Ce n’est pas surprenant. Au cours des quatre dernières années, les républicains ont presque tous cautionné les pires niaiseries de ce président.

Il y a un mot pour ça : béni-oui-oui.

PHOTO BRENDAN SMIALOWSKI, AGENCE FRANCE-PRESSE

Donald Trump, jeudi soir à la Maison-Blanche

Oh, il y a bien eu, parfois, des exceptions ! Mais la plupart du temps, ceux qui ont osé dénoncer certains de ses égarements étaient des politiciens qui n’avaient plus rien à perdre.

Au début de son mandat, les sénateurs républicains Jeff Flake et Bob Corker l’ont critiqué vertement… puis ont pris leur retraite de la vie politique.

Lors du procès en destitution en janvier dernier au Congrès américain, un seul sénateur républicain n’a pas voté pour innocenter Donald Trump : Mitt Romney.

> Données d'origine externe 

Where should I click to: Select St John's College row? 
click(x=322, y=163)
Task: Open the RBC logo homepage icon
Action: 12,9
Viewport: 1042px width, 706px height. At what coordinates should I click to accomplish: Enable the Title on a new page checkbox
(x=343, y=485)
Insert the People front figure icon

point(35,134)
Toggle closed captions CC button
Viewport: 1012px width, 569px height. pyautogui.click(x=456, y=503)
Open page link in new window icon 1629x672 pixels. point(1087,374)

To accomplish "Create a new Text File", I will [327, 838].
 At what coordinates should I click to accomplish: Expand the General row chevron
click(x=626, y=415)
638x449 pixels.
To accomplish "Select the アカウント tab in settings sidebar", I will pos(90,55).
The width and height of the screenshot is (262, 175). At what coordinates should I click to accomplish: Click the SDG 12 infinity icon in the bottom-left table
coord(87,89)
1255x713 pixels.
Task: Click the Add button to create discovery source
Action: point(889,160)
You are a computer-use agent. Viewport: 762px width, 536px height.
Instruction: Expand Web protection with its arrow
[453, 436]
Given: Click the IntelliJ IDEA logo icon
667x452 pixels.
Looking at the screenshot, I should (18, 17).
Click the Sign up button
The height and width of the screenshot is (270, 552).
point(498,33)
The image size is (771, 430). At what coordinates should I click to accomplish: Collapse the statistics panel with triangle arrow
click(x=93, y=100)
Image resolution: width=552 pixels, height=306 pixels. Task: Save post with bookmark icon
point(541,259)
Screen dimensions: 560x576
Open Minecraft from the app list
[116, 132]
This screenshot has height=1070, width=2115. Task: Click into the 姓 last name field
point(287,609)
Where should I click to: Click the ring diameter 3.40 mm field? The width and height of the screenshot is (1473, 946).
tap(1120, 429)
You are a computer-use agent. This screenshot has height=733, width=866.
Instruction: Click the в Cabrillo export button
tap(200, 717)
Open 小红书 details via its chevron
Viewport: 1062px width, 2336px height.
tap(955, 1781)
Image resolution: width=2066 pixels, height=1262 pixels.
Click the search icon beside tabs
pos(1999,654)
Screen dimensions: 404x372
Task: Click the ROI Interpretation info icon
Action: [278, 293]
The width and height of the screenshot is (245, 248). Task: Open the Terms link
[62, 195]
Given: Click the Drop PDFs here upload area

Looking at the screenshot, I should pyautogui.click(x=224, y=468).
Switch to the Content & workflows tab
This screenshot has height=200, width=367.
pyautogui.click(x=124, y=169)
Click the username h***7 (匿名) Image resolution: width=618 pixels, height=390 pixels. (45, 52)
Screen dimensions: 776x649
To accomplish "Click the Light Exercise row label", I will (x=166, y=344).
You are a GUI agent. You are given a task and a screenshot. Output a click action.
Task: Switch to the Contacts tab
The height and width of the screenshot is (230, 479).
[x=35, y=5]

Il est – jusqu’à un certain point – devenu la conscience morale du parti. Comme jadis le sénateur John McCain, hélas mort en 2018.

Les autres ont toujours craint de voir leur carrière politique connaître une fin abrupte s’ils lâchaient leur président.

Grâce à eux, Donald Trump a pu donner libre cours à toutes ses lubies, alors pourquoi s’arrêterait-il aujourd’hui ?

Pour qu’il sache tirer sa révérence le moment venu, ses alliés républicains vont forcément devoir jouer un rôle clé. Ils vont devoir lui dire, lorsque cela ne fera plus aucun doute, qu’il est cuit.

Et il n’est pas trop tôt pour préparer le terrain.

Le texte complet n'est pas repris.